== WHAT YOU WILL DO ==
Return every line of the listing below, word for word and without any changes.

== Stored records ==
>>>>>

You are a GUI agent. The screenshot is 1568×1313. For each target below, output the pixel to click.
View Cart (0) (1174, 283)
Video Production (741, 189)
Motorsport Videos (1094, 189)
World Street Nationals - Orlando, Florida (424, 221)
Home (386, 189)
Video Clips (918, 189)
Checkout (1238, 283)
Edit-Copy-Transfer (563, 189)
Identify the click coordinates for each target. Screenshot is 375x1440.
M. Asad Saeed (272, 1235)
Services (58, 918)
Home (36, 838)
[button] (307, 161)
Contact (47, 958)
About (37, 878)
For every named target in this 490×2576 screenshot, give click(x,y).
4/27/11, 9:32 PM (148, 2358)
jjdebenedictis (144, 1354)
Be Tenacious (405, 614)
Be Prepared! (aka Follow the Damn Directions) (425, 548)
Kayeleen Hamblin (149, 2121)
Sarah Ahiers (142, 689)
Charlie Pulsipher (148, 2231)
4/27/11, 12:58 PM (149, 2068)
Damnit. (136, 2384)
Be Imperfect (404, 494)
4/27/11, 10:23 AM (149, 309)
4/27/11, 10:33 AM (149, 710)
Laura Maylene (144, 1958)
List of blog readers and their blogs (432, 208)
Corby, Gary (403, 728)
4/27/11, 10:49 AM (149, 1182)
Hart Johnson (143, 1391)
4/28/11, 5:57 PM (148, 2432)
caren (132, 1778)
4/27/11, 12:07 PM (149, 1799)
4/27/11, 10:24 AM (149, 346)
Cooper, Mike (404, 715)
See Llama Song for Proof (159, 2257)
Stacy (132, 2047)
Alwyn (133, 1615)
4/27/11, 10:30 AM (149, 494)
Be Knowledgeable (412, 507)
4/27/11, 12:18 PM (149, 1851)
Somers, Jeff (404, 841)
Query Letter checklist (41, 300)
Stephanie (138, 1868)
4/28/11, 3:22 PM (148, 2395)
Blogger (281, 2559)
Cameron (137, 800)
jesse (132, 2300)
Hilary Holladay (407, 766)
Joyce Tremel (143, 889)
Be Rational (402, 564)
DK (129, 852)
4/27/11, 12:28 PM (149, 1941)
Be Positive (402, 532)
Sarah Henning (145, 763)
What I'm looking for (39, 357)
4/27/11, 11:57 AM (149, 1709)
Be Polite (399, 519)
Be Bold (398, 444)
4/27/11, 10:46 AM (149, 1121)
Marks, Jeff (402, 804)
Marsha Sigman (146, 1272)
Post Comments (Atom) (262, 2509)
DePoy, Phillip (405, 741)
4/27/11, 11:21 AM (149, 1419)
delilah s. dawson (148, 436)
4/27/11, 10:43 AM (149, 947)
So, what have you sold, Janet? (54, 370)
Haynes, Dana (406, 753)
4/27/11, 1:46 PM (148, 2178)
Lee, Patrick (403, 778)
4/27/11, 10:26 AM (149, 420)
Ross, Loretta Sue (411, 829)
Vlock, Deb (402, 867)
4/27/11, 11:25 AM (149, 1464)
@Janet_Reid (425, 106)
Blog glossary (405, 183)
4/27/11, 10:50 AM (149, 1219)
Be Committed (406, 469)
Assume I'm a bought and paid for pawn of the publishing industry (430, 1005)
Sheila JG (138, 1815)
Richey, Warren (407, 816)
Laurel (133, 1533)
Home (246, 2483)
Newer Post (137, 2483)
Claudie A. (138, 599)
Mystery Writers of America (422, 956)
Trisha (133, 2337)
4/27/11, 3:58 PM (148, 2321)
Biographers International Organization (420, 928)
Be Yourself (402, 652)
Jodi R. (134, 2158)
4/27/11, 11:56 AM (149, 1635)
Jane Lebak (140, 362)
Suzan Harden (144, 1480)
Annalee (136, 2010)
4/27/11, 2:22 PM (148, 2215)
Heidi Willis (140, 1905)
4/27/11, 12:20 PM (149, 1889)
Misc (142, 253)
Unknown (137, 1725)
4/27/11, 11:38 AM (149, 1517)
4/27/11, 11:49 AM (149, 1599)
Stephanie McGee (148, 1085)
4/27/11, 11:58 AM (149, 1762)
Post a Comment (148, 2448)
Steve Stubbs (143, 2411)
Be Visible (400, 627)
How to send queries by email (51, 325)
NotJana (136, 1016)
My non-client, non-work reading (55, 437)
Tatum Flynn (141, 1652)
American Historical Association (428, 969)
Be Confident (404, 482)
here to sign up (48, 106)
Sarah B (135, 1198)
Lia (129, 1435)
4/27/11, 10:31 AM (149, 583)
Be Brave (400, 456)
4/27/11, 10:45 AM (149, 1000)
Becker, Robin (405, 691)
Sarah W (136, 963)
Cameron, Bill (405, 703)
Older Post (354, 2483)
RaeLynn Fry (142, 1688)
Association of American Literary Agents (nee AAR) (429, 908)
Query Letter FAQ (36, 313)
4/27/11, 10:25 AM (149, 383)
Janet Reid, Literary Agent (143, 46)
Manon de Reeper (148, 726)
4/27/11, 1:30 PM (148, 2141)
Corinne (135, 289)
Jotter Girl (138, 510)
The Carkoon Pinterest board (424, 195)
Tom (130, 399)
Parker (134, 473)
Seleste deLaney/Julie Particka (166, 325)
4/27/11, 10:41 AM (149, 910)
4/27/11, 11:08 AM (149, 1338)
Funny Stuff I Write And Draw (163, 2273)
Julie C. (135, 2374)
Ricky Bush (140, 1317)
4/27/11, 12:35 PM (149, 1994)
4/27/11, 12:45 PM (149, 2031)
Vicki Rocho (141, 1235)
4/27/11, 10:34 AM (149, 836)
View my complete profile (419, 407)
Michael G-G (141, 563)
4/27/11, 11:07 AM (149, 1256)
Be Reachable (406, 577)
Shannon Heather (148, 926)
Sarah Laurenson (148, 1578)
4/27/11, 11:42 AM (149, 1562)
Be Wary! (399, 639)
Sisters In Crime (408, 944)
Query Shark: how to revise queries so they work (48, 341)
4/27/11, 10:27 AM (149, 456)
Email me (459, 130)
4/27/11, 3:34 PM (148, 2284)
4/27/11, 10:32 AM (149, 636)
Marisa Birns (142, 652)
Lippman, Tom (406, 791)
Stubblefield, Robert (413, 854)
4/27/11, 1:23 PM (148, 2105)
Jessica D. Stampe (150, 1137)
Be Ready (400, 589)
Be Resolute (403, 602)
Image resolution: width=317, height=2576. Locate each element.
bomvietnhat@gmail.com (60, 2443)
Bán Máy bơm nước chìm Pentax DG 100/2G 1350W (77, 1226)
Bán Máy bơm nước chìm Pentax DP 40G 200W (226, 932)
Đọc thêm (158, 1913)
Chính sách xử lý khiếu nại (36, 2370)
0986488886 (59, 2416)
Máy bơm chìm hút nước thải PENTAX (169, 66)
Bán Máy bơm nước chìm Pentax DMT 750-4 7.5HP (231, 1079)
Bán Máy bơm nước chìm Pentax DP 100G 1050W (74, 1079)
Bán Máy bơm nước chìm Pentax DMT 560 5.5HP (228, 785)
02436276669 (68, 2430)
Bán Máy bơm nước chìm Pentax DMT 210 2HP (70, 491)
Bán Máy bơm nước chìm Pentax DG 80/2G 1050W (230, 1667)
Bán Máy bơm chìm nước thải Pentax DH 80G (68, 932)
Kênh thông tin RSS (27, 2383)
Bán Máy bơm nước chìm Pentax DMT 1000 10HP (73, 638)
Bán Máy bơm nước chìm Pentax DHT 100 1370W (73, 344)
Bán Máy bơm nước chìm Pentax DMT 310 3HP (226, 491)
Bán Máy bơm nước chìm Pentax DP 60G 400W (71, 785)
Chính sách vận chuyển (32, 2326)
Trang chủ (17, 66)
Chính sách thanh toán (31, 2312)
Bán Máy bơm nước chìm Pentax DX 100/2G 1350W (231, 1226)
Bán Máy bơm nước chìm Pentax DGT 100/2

<<<<<

== RESPONSE ==
You are a GUI agent. The screenshot is 1568×1313. For each target below, output the pixel to click.
View Cart (0) (1174, 283)
Video Production (741, 189)
Motorsport Videos (1094, 189)
World Street Nationals - Orlando, Florida (424, 221)
Home (386, 189)
Video Clips (918, 189)
Checkout (1238, 283)
Edit-Copy-Transfer (563, 189)
Identify the click coordinates for each target. Screenshot is 375x1440.
M. Asad Saeed (272, 1235)
Services (58, 918)
Home (36, 838)
[button] (307, 161)
Contact (47, 958)
About (37, 878)
For every named target in this 490×2576 screenshot, give click(x,y).
4/27/11, 9:32 PM (148, 2358)
jjdebenedictis (144, 1354)
Be Tenacious (405, 614)
Be Prepared! (aka Follow the Damn Directions) (425, 548)
Kayeleen Hamblin (149, 2121)
Sarah Ahiers (142, 689)
Charlie Pulsipher (148, 2231)
4/27/11, 12:58 PM (149, 2068)
Damnit. (136, 2384)
Be Imperfect (404, 494)
4/27/11, 10:23 AM (149, 309)
4/27/11, 10:33 AM (149, 710)
Laura Maylene (144, 1958)
List of blog readers and their blogs (432, 208)
Corby, Gary (403, 728)
4/27/11, 10:49 AM (149, 1182)
Hart Johnson (143, 1391)
4/28/11, 5:57 PM (148, 2432)
caren (132, 1778)
4/27/11, 12:07 PM (149, 1799)
4/27/11, 10:24 AM (149, 346)
Cooper, Mike (404, 715)
See Llama Song for Proof (159, 2257)
Stacy (132, 2047)
Alwyn (133, 1615)
4/27/11, 10:30 AM (149, 494)
Be Knowledgeable (412, 507)
4/27/11, 12:18 PM (149, 1851)
Somers, Jeff (404, 841)
Query Letter checklist (41, 300)
Stephanie (138, 1868)
4/28/11, 3:22 PM (148, 2395)
Blogger (281, 2559)
Cameron (137, 800)
jesse (132, 2300)
Hilary Holladay (407, 766)
Joyce Tremel (143, 889)
Be Rational (402, 564)
DK (129, 852)
4/27/11, 12:28 PM (149, 1941)
Be Positive (402, 532)
Sarah Henning (145, 763)
What I'm looking for (39, 357)
4/27/11, 11:57 AM (149, 1709)
Be Polite (399, 519)
Be Bold (398, 444)
4/27/11, 10:46 AM (149, 1121)
Marks, Jeff (402, 804)
Marsha Sigman (146, 1272)
Post Comments (Atom) (262, 2509)
DePoy, Phillip (405, 741)
4/27/11, 11:21 AM (149, 1419)
delilah s. dawson (148, 436)
4/27/11, 10:43 AM (149, 947)
So, what have you sold, Janet? (54, 370)
Haynes, Dana (406, 753)
4/27/11, 1:46 PM (148, 2178)
Lee, Patrick (403, 778)
4/27/11, 10:26 AM (149, 420)
Ross, Loretta Sue (411, 829)
Vlock, Deb (402, 867)
4/27/11, 11:25 AM (149, 1464)
@Janet_Reid (425, 106)
Blog glossary (405, 183)
4/27/11, 10:50 AM (149, 1219)
Be Committed (406, 469)
Assume I'm a bought and paid for pawn of the publishing industry (430, 1005)
Sheila JG (138, 1815)
Richey, Warren (407, 816)
Laurel (133, 1533)
Home (246, 2483)
Newer Post (137, 2483)
Claudie A. (138, 599)
Mystery Writers of America (422, 956)
Trisha (133, 2337)
4/27/11, 3:58 PM (148, 2321)
Biographers International Organization (420, 928)
Be Yourself (402, 652)
Jodi R. (134, 2158)
4/27/11, 11:56 AM (149, 1635)
Jane Lebak (140, 362)
Suzan Harden (144, 1480)
Annalee (136, 2010)
4/27/11, 2:22 PM (148, 2215)
Heidi Willis (140, 1905)
4/27/11, 12:20 PM (149, 1889)
Misc (142, 253)
Unknown (137, 1725)
4/27/11, 11:38 AM (149, 1517)
4/27/11, 11:49 AM (149, 1599)
Stephanie McGee (148, 1085)
4/27/11, 11:58 AM (149, 1762)
Post a Comment (148, 2448)
Steve Stubbs (143, 2411)
Be Visible (400, 627)
How to send queries by email (51, 325)
NotJana (136, 1016)
My non-client, non-work reading (55, 437)
Tatum Flynn (141, 1652)
American Historical Association (428, 969)
Be Confident (404, 482)
here to sign up (48, 106)
Sarah B (135, 1198)
Lia (129, 1435)
4/27/11, 10:31 AM (149, 583)
Be Brave (400, 456)
4/27/11, 10:45 AM (149, 1000)
Becker, Robin (405, 691)
Sarah W (136, 963)
Cameron, Bill (405, 703)
Older Post (354, 2483)
RaeLynn Fry (142, 1688)
Association of American Literary Agents (nee AAR) (429, 908)
Query Letter FAQ (36, 313)
4/27/11, 10:25 AM (149, 383)
Janet Reid, Literary Agent (143, 46)
Manon de Reeper (148, 726)
4/27/11, 1:30 PM (148, 2141)
Corinne (135, 289)
Jotter Girl (138, 510)
The Carkoon Pinterest board (424, 195)
Tom (130, 399)
Parker (134, 473)
Seleste deLaney/Julie Particka (166, 325)
4/27/11, 10:41 AM (149, 910)
4/27/11, 11:08 AM (149, 1338)
Funny Stuff I Write And Draw (163, 2273)
Julie C. (135, 2374)
Ricky Bush (140, 1317)
4/27/11, 12:35 PM (149, 1994)
4/27/11, 12:45 PM (149, 2031)
Vicki Rocho (141, 1235)
4/27/11, 10:34 AM (149, 836)
View my complete profile (419, 407)
Michael G-G (141, 563)
4/27/11, 11:07 AM (149, 1256)
Be Reachable (406, 577)
Shannon Heather (148, 926)
Sarah Laurenson (148, 1578)
4/27/11, 11:42 AM (149, 1562)
Be Wary! (399, 639)
Sisters In Crime (408, 944)
Query Shark: how to revise queries so they work (48, 341)
4/27/11, 10:27 AM (149, 456)
Email me (459, 130)
4/27/11, 3:34 PM (148, 2284)
4/27/11, 10:32 AM (149, 636)
Marisa Birns (142, 652)
Lippman, Tom (406, 791)
Stubblefield, Robert (413, 854)
4/27/11, 1:23 PM (148, 2105)
Jessica D. Stampe (150, 1137)
Be Ready (400, 589)
Be Resolute (403, 602)
Image resolution: width=317, height=2576. Locate each element.
bomvietnhat@gmail.com (60, 2443)
Bán Máy bơm nước chìm Pentax DG 100/2G 1350W (77, 1226)
Bán Máy bơm nước chìm Pentax DP 40G 200W (226, 932)
Đọc thêm (158, 1913)
Chính sách xử lý khiếu nại (36, 2370)
0986488886 (59, 2416)
Máy bơm chìm hút nước thải PENTAX (169, 66)
Bán Máy bơm nước chìm Pentax DMT 750-4 7.5HP (231, 1079)
Bán Máy bơm nước chìm Pentax DP 100G 1050W (74, 1079)
Bán Máy bơm nước chìm Pentax DMT 560 5.5HP (228, 785)
02436276669 (68, 2430)
Bán Máy bơm nước chìm Pentax DMT 210 2HP (70, 491)
Bán Máy bơm nước chìm Pentax DG 80/2G 1050W (230, 1667)
Bán Máy bơm chìm nước thải Pentax DH 80G (68, 932)
Kênh thông tin RSS (27, 2383)
Bán Máy bơm nước chìm Pentax DMT 1000 10HP (73, 638)
Bán Máy bơm nước chìm Pentax DHT 100 1370W (73, 344)
Bán Máy bơm nước chìm Pentax DMT 310 3HP (226, 491)
Bán Máy bơm nước chìm Pentax DP 60G 400W (71, 785)
Chính sách vận chuyển (32, 2326)
Trang chủ (17, 66)
Chính sách thanh toán (31, 2312)
Bán Máy bơm nước chìm Pentax DX 100/2G 1350W (231, 1226)
Bán Máy bơm nước chìm Pentax DGT 100/2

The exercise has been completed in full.